**Given exercise**
Convert the records below into a JSON list of strings with one string per line and no blank lines. Start at the line that contains "Task: Set Show category to No" and end after the line that contains "Action: pyautogui.click(x=285, y=850)", including both.

:: Given data ::

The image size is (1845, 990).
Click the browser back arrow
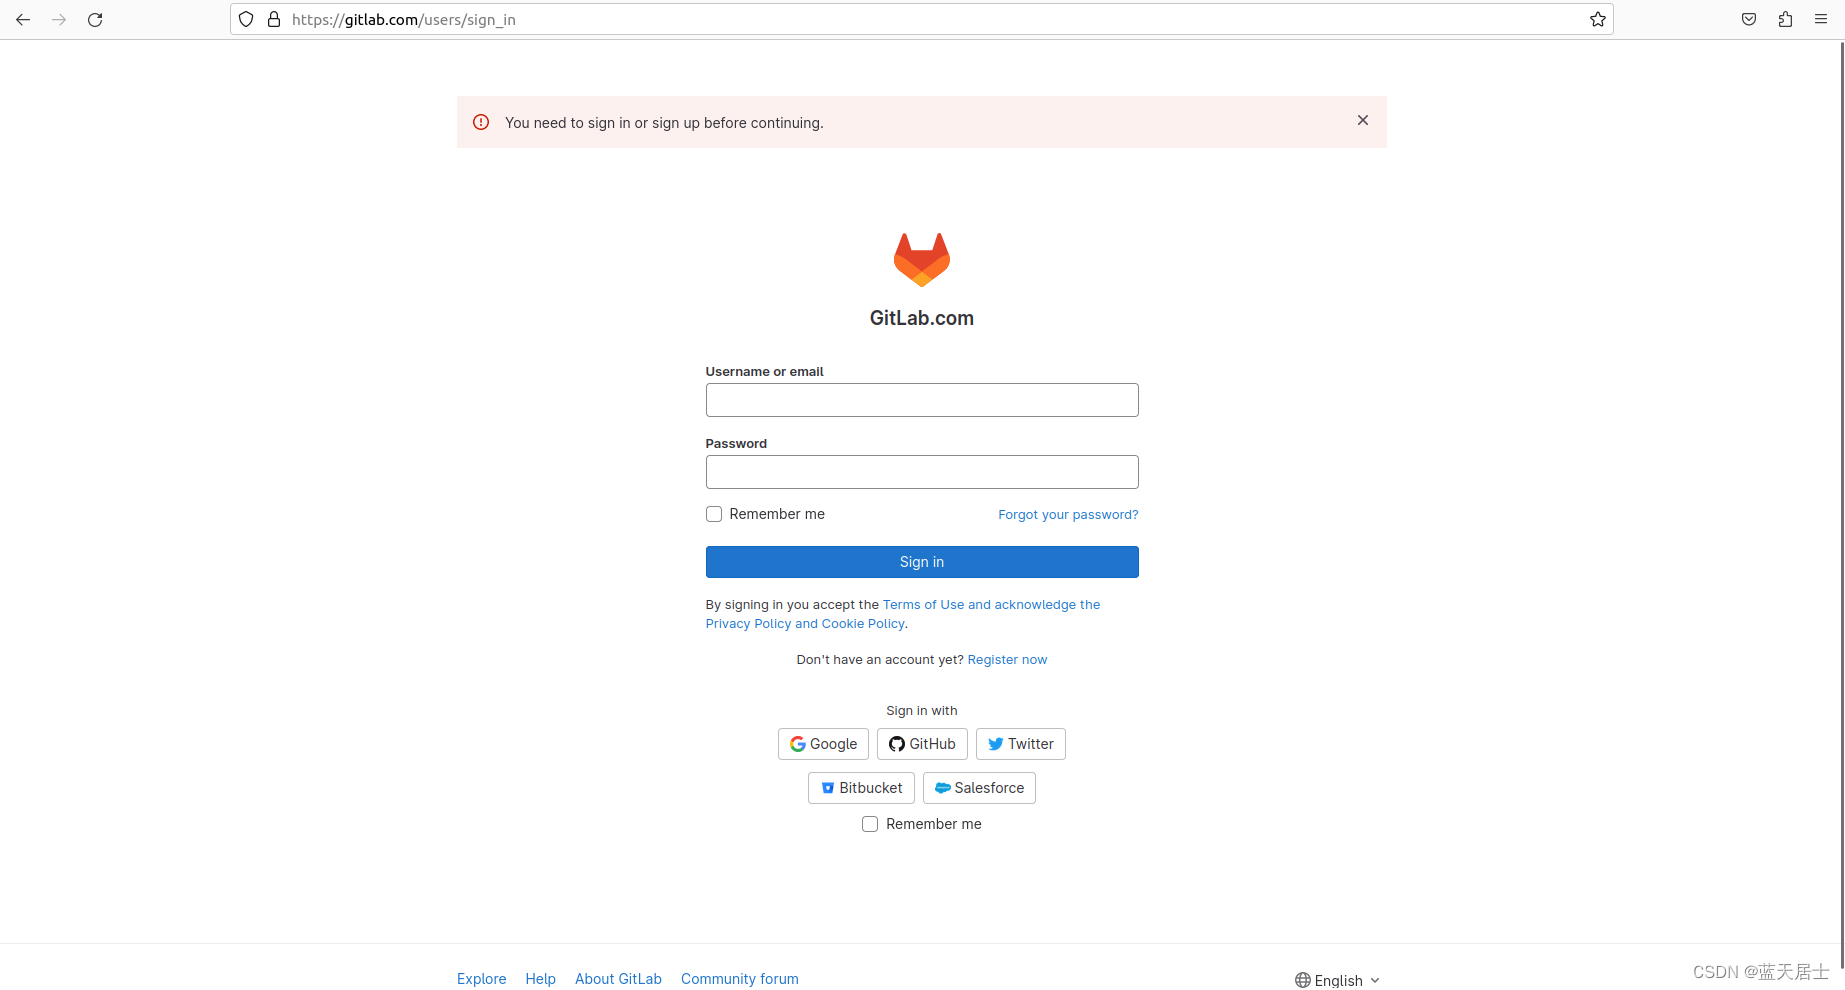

:::
:: Given data ::

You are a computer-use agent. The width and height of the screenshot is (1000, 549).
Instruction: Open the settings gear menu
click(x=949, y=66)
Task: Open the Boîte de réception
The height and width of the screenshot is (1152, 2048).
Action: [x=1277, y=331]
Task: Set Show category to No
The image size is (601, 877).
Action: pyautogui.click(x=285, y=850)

:::

**Reply to the task**
[
  "Task: Set Show category to No",
  "The image size is (601, 877).",
  "Action: pyautogui.click(x=285, y=850)"
]